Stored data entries
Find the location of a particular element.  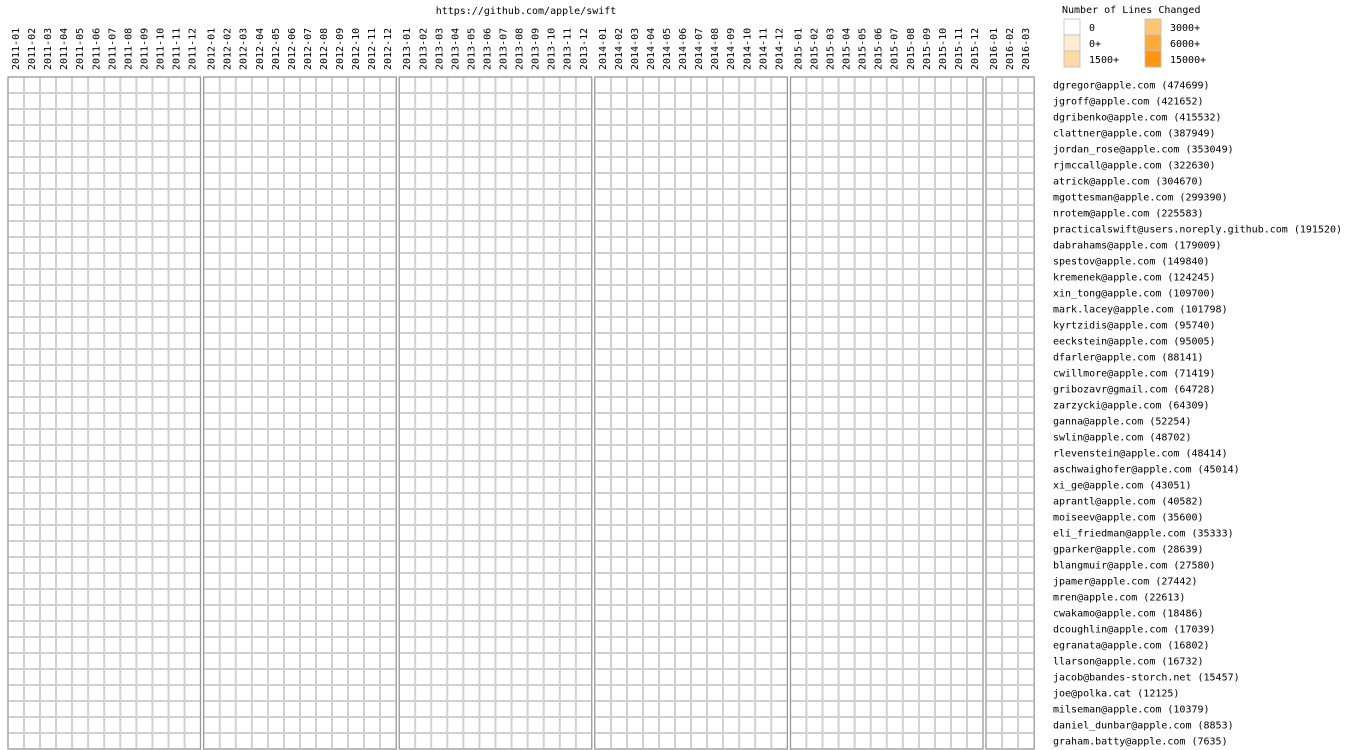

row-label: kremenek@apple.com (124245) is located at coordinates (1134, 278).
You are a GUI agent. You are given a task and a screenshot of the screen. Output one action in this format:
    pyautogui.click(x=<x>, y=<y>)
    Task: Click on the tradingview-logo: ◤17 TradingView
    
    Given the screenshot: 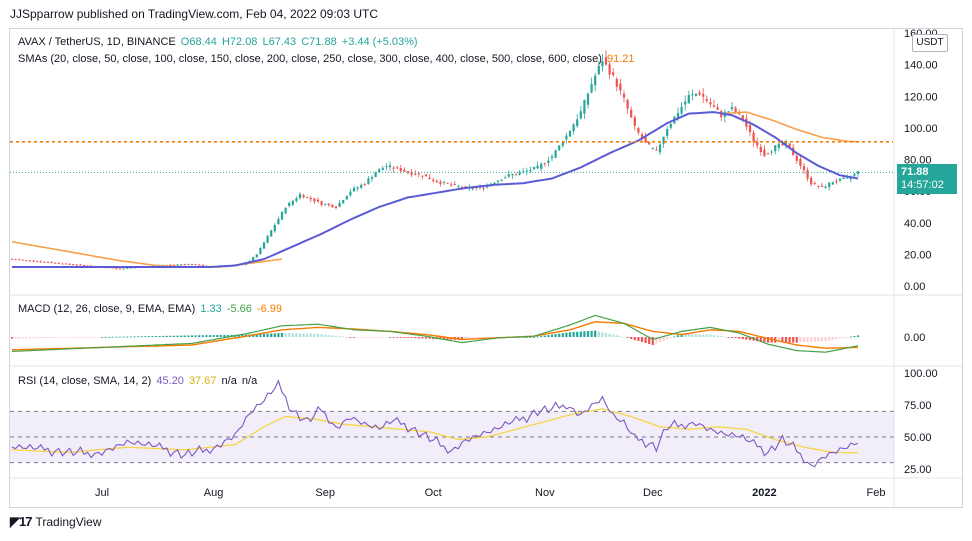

AIM OF THE EXERCISE
Reproduce every item above word for word, omitting the pictures.

EXPECTED OUTPUT
Find the location of a particular element.  

row-label: kremenek@apple.com (124245) is located at coordinates (1134, 278).
You are a GUI agent. You are given a task and a screenshot of the screen. Output one action in this format:
    pyautogui.click(x=<x>, y=<y>)
    Task: Click on the tradingview-logo: ◤17 TradingView
    
    Given the screenshot: 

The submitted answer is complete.